島根県旅行記2021年11月-25
旅行期間:2021年11月上旬(2泊3日旅)
高台からの景色!
ここは島根県の世界遺産となっている石見銀山の町だった「大森町」。さっきまで雨が降っていたけど、このように分厚い雲の向こう側から太陽が顔を出してきて、一気に地面に降った雨が蒸発していく頃合いを迎えていた。
住所:島根県大田市大森町イ1597-3
営業時間(龍源寺間歩):9時~17時(12月~2月は16時まで)
電話番号:854-89-0183(世界遺産センター)
入場料(龍源寺間歩):大人410円/小中学生210円
大森町を歩く!
この大森町は石見銀山と共に発展した町で、石見銀山は掘り尽くされて衰退してしまったが、その町だけは何とか生き残っている。ただし完全に生き残っている訳ではなく、かつて数万人も暮らしていたとされる人口も大きく減って、建物も近代化されつつあったが、昔の景観を守る人達が立ち上がって、町の景観を保護して今に至る。
この石見銀山では、銀山で働く労働者と共に、その銀山を管理する役人達もそれなりに暮らしていた。江戸時代に入って江戸幕府の天領となって直接管理された石見銀山だが、その送り込まれた代官の下で「地役人」が雇われて、彼らが銀山労働者などを管理していた。

### 提供データ
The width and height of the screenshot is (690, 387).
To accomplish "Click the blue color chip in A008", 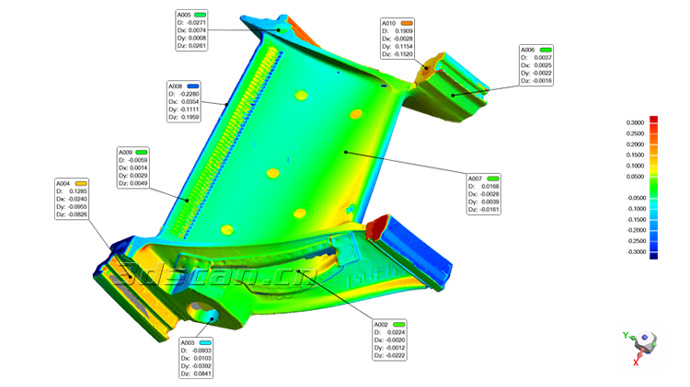I will click(x=193, y=86).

### 課題一覧
• 1. 大森町の旅行記から、「ここは島根県の世界遺産となっ」から「営業時間(龍源寺間歩):9時~17時(12月~2月は16時まで)」までを、はじめと終わりの言葉も含めて、そのまま書き写してください。
• 2. 大森町の旅行記で「○○:」の形で書かれている項目名を、コロン(:)の前の部分だけ、かっこ書きも含めてすべて挙げてください。
• 3. 大森町の旅行記の最後の文のあとから、続きを書き進めてください。

### 課題の回答
• 1.
ここは島根県の世界遺産となっている石見銀山の町だった「大森町」。さっきまで雨が降っていたけど、このように分厚い雲の向こう側から太陽が顔を出してきて、一気に地面に降った雨が蒸発していく頃合いを迎えていた。
住所:島根県大田市大森町イ1597-3
営業時間(龍源寺間歩):9時~17時(12月~2月は16時まで)

• 2.
旅行期間
住所
営業時間(龍源寺間歩)
電話番号
入場料(龍源寺間歩)

• 3.
こちらは「大森区裁判所跡」の建物で、1888年頃に造られたもの。第二次世界大戦まではここで周辺の村の裁判などが取り仕切られていたが、戦後は使われなくなって、公民館などとして使われる建物になっていったようだ。
観世音寺に寄り道!
そして大森町の中間地点付近に、こちらの岩場が見えてきた。この岩場の上に登れる階段が続いており、また上の方に何かの建物が見えたので階段を登って上に上がってみる事にした。
この岩場の上に造られていたのは、「観世音寺」という寺だった。銀山の繁栄を祈願する為の寺として設置された寺で、現在の建物は江戸時代末期に再建された物のようだ。
銀山での労働者は労働環境の厳しさから若くして命を落とす者が多かったので、この大森町ではその魂を鎮める為に寺などが多数造られていた。特に江戸時代などは人々の苦しさを救うのは、こういった宗教による信仰でしか、救える手段がない時代でもあった事だろう。
個人的にはそんな寺の境内を見たいというよりも、大森町の中でも高台に造られていた寺だったので、その境内に登ってみたら町並みの景観を見下ろせる事を期待してだったのだが。。
そして石段を駆け上っていくと、観世音寺の本堂が見えてくる。人口が大幅に減っていった大森町の寺ではありながら、想像していた以上に綺麗な建物だった印象を受けた。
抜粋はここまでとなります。